Greatest hits album by Stevie Nicks
- Released: March 27, 2007
- Recorded: 1976–2006
- Genre: Rock
- Length: 78:21
- Label: Reprise
- Producer: Jimmy Iovine; Tom Petty; Gordon Perry; Fleetwood Mac; Ken Caillat; Richard Dashut; Sheryl Crow; John Shanks; Rick Nowels; Rupert Hine; Deep Dish; Stevie Nicks; Waddy Wachtel;

Stevie Nicks chronology
| Trouble in Shangri-La (2001) | Crystal Visions... The Very Best of Stevie Nicks (2007) | The Soundstage Sessions (2009) |

= Crystal Visions – The Very Best of Stevie Nicks =

Crystal Visions... The Very Best of Stevie Nicks is a compilation album released by the American singer-songwriter and Fleetwood Mac vocalist Stevie Nicks. It features songs from her solo career, as well as her career with Fleetwood Mac. It includes her hit singles, a dance remix, and one new track, a live version of Led Zeppelin's "Rock and Roll". Three singles were culled from the album: "Rock and Roll", "Landslide", and a remixed version of "Stand Back". There are two versions of this album, one with just the audio CD and another version with an included DVD featuring all of Nicks' music videos with audio commentary from Nicks, as well as rare footage from the Bella Donna recording sessions. The album debuted and peaked at No. 21 in the United States selling 33,944 copies in its first week. The album spent a total of 12 weeks on the Billboard 200 chart, and had sold 348,000 copies as of February 2011. The album is certified gold in Australia and the United Kingdom.

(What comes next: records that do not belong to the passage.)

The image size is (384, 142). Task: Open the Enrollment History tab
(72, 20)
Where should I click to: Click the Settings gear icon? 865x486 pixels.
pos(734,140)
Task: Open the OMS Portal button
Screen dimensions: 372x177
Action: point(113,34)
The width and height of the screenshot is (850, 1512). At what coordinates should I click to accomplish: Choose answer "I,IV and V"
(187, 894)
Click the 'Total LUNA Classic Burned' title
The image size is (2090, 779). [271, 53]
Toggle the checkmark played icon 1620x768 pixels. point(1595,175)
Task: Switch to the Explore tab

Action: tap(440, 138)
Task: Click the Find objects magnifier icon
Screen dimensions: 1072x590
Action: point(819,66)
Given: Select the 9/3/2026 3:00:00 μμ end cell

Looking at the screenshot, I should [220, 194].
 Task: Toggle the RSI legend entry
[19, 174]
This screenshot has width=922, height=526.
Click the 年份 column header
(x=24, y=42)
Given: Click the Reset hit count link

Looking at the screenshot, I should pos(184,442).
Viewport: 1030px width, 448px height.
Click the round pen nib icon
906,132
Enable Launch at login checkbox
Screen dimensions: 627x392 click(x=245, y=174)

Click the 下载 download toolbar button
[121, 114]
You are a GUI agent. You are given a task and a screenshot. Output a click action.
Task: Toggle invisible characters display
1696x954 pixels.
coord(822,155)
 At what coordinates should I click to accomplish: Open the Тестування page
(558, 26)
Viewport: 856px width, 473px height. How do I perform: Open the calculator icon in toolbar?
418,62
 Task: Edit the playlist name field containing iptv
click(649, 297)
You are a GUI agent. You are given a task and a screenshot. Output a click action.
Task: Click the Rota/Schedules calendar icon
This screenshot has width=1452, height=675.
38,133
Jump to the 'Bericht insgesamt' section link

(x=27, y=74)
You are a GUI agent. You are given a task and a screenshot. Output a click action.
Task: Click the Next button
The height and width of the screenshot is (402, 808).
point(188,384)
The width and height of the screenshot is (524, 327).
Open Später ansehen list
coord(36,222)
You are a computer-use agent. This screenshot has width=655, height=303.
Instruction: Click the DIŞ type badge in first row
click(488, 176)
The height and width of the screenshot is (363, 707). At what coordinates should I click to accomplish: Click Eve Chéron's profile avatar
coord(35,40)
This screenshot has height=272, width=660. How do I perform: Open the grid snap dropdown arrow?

The title refers to a lyric from "Dreams".

Professional ratings
Review scores
| Source | Rating |
| AllMusic | Star Half star |
| Uncut | Star |

==Track listing==

| No. | Title | Writer(s) | Length |
|---|---|---|---|
| 1. | "Edge of Seventeen" | Stevie Nicks | 5:29 |
| 2. | "I Can't Wait" | Nicks; Rick Nowels; Eric Pressly; | 4:35 |
| 3. | "Sorcerer" | Nicks | 4:54 |
| 4. | "If Anyone Falls" | Nicks; Sandy Stewart; | 4:07 |
| 5. | "Stop Draggin' My Heart Around" (with Tom Petty and the Heartbreakers) | Tom Petty; Mike Campbell; | 4:02 |
| 6. | "Silver Springs" (with Fleetwood Mac) | Nicks | 4:45 |
| 7. | "Dreams" (Deep Dish Club Mix – Radio edit) | Nicks | 3:46 |
| 8. | "Rhiannon" (Live) | Nicks | 7:01 |
| 9. | "Rooms on Fire" | Nicks; Nowels; | 4:34 |
| 10. | "Talk to Me" | Chas Sandford | 4:10 |
| 11. | "Landslide" (Live with the Melbourne Symphony Orchestra) | Nicks | 4:14 |
| 12. | "Stand Back" | Nicks | 4:48 |
| 13. | "Planets of the Universe" | Nicks | 4:45 |
| 14. | "Rock and Roll" (Live) | Jimmy Page; Robert Plant; John Paul Jones; John Bonham; | 4:03 |
| 15. | "Leather and Lace" (with Don Henley) | Nicks | 3:54 |
| 16. | "Edge of Seventeen" (Live with the Melbourne Symphony Orchestra) | Nicks | 9:14 |
| Total length: |  |  | 78:21 |

Deluxe edition DVD
| No. | Title | Writer(s) | Length |
|---|---|---|---|
| 1. | "Stop Draggin' My Heart Around" (Duet with Tom Petty) |  | 4:05 |
| 2. | "Edge of Seventeen" (Live) |  | 8:27 |
| 3. | "Stand Back" (Scarlett version) |  | 4:18 |
| 4. | "Stand Back" |  | 4:48 |
| 5. | "If Anyone Falls" |  | 4:07 |
| 6. | "Talk to Me" |  | 4:10 |
| 7. | "I Can't Wait" |  | 4:15 |
| 8. | "Rooms on Fire" |  | 4:34 |
| 9. | "Whole Lotta Trouble" (Live) | Nicks; Campbell; | 4:33 |
| 10. | "Sometimes It's a Bitch" | Jon Bon Jovi; Billy Falcon; | 4:39 |
| 11. | "Blue Denim" | Nicks; Campbell; | 4:13 |
| 12. | "Every Day" | John Shanks; Damon Johnson; | 3:40 |
| 13. | "Sorcerer" |  | 4:50 |
| Total length: |  |  | 60:15 |

Deluxe iTunes edition
| No. | Title | Length |
|---|---|---|
| 17. | "Stand Back" (Live) | 5:45 |
| 18. | "Stand Back (Scarlett version)" (Music video with commentary) | 4:18 |
| 19. | "Edge of Seventeen (Live)" (Music video with commentary) | 8:27 |
| Total length: |  | 96:45 |

==Charts==

| Chart | Peak |
|---|---|
| Australian Albums Chart | 44 |
| Canadian Albums Chart | 37 |
| US Billboard 200 | 21 |

==Certifications==

| Region | Certification | Certified units/sales |
| Australia (ARIA) | Gold | 35,000^{^} |
| United Kingdom (BPI) | Gold | 100,000^{‡} |
^{^} Shipments figures based on certification alone. ^{‡} Sales+streaming figures based on certification alone.